# Task requirements
1. Can you reproduce the article on Renishaw's AM machines from "The gas consumption" up to and including "and mechanical performance.", swapping "aluminium" for "magnesium"?
2. Can you supply the next part of the article on Renishaw's AM machines, picking up after its final sentence?

# Source document
=-=-=-=-=
The gas consumption rate, after the initial chamber flood, is extremely low, around 10 to 15 L/Hr, and allows operation at oxygen concentrations below 100 parts per million – a vital factor when processing reactive materials such as titanium and aluminium. This contributes significantly to material integrity and mechanical performance. 

The current systems have third generation designs. According to Scott and Sutcliffe, future optimisation is definitely on the cards. “Renishaw has an international reputation as a provider of world-class metrology equipment,” says Sutcliffe. “So it seems an obvious step to integrate this metrology knowledge into the equipment in some way.”

“There are lots of ways in which AM machines could be optimised,” says Scott. “We are looking at increasing throughput and enhancing precision through improved system control and process understanding. Scaling up is key; we are first and foremost a production company, not a prototyping specialist, and we want to get the technology out there into production.”
=-=-=-=-=
# Data to examine
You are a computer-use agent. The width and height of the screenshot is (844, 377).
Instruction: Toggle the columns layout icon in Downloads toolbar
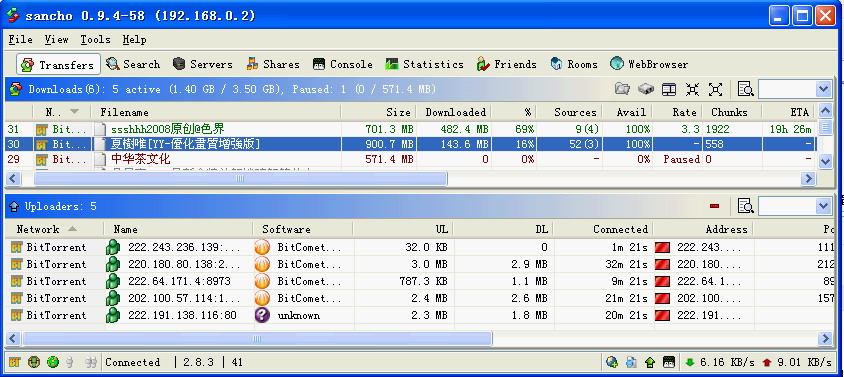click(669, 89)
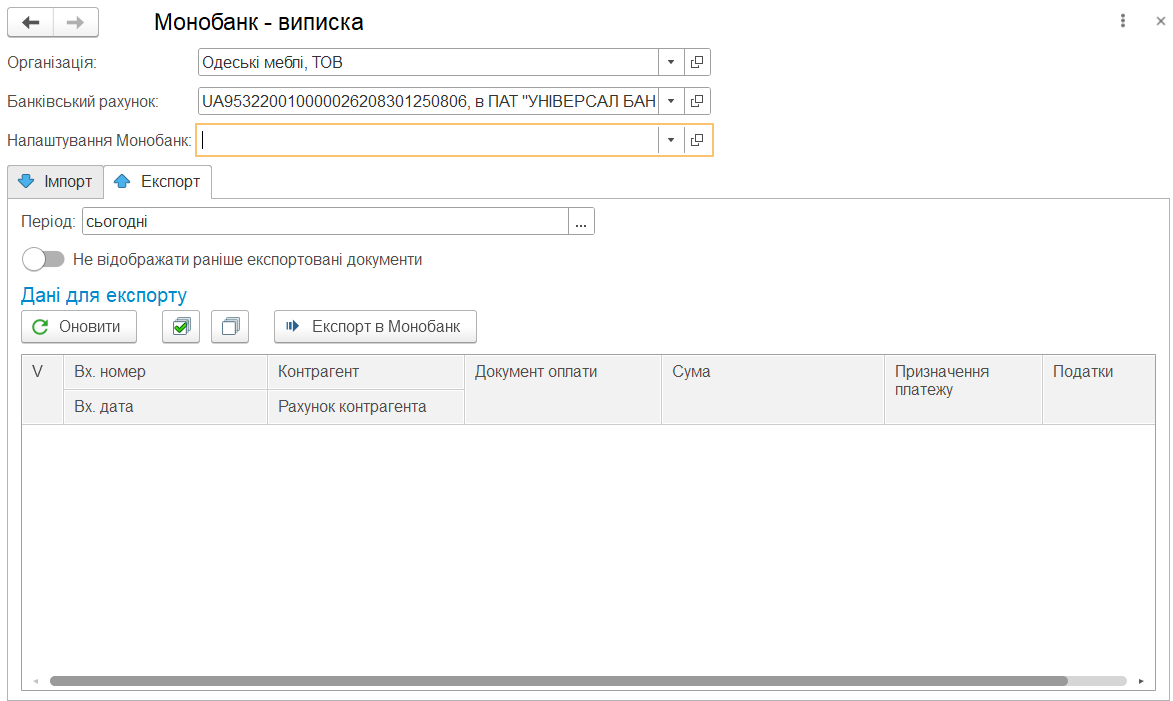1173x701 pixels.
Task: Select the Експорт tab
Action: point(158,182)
=-=-=-=-=
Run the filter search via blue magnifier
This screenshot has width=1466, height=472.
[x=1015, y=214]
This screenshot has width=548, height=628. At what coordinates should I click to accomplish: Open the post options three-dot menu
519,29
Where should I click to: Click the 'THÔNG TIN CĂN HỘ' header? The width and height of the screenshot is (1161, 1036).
=-=-=-=-=
# Answers below
1.
The gas consumption rate, after the initial chamber flood, is extremely low, around 10 to 15 L/Hr, and allows operation at oxygen concentrations below 100 parts per million – a vital factor when processing reactive materials such as titanium and magnesium. This contributes significantly to material integrity and mechanical performance.

2.
Future markets 

Renishaw recently sold an AM250 laser melting machine to Swansea University, one of the UK’s top research universities. The system will be used by a new “Aerospace & Manufacturing” multidisciplinary research team within the university’s college of engineering. Part of the team’s focus is the ASTUTE (Advanced Sustainable Manufacturing Technologies) project, a Wales joint initiative part-funded by the EU’s Convergence European Regional Development Fund through the Welsh Government. The aim of the project is to promote growth within the manufacturing industry in West Wales by adopting more advanced technologies.

“Renishaw is very pleased to have won this tender against strong competition from other additive manufacturing suppliers,” says Scott. “There is great potential for additive technologies, and through the work of centres of excellence like Swansea University, the global possibilities to improve energy efficiency and product performance can be thoroughly investigated.” 

Some commentators have suggested that, compared to other countries, the UK’s focus on AM is too ‘academic’ with not enough encouragement for the commercial side. But Sutcliffe and Scott disagree. “I wouldn’t say that’s true,” says Sutcliffe. “The technology is still at a very early stage. It’s not really been scaled up anywhere. Globally, the whole thing is just starting.”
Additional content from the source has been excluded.